California—the first State in the Union to pass a mandatory data breach notification statute—recently amended Cal. Civil Code section 1798.82 to attempt to clarify many disclosure and notification procedures to be undertaken in the wake of a data breach. On September 30, 2014, Governor Brown signed AB 1710 into law, specifying what disclosures must be made following a breach. Among other things, the new law requires that the notification of the breach be “written in plain language” and include certain, minimum information, set out in the statute.
The amended statute also adds sub-section (G), which reads:
(G) If the person or business providing the notification was the source of the breach, an offer to provide appropriate identity theft prevention and mitigation services, if any, shall be provided at no cost to the affected person for not less than 12 months, along with all information necessary to take advantage of the offer to any person whose information was or may have been breached if the breach exposed or may have exposed personal information defined in subparagraphs (A) and (B) of paragraph (1) of subdivision (h).

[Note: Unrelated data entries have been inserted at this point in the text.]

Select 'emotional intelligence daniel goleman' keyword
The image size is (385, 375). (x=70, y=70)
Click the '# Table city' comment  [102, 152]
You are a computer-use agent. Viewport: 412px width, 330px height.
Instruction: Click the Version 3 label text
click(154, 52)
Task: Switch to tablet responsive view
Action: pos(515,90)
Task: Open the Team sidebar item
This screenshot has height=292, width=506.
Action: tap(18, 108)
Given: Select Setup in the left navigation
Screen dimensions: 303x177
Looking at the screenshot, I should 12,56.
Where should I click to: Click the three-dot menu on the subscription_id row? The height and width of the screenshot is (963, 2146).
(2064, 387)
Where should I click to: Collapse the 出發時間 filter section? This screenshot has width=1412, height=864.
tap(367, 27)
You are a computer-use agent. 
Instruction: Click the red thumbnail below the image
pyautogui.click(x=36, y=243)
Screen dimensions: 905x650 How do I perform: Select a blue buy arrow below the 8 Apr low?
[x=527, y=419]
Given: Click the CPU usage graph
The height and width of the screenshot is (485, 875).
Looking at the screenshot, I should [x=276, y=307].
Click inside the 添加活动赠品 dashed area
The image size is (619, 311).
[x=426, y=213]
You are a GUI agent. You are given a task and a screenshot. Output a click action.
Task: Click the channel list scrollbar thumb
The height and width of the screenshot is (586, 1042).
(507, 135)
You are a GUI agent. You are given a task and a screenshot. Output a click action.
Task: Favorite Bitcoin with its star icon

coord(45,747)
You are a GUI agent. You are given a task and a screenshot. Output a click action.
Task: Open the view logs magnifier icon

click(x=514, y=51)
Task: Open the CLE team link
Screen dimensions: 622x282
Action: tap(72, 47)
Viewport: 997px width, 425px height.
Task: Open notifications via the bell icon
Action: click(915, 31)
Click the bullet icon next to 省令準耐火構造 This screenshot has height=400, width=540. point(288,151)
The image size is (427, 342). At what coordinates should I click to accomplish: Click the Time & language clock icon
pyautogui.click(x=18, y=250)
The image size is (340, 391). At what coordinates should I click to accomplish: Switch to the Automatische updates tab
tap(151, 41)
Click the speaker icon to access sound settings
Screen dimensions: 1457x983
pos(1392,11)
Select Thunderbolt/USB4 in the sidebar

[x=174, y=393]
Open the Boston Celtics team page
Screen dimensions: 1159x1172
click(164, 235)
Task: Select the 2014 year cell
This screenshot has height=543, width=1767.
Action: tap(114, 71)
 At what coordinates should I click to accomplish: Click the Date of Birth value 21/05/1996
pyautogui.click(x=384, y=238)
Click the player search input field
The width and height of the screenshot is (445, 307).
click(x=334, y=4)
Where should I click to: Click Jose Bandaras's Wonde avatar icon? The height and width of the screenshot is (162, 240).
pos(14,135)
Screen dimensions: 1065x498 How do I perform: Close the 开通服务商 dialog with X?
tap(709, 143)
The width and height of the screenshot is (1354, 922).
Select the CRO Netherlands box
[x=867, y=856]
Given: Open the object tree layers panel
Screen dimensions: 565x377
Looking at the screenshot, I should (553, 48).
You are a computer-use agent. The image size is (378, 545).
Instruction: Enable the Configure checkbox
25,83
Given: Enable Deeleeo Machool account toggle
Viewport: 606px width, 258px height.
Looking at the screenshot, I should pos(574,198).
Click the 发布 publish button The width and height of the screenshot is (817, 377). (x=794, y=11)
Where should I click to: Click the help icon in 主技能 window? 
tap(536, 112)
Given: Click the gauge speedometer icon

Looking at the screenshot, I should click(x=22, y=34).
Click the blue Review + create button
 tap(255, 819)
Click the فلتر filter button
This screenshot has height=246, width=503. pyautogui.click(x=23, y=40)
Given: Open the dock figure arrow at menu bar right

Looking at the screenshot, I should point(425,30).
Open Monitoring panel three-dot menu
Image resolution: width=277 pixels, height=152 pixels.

This language had proven confusing at first, with commentators initially interpreting it as requiring the offering of credit monitoring to all breach victims. However, subsequent review and analysis has held that the better view is that only if credit monitoring has been offered do the restrictions of subsection (G) apply.
The amended statute also exempts from its notice requirements businesses regulated by HIPAA, the HITECH Act, the California Financial Information Privacy Act, and any “…business regulated by state or federal law providing greater protection to personal information than that provided by this section. Compliance with that state or federal law shall be deemed compliance with this section with regard to those subjects.”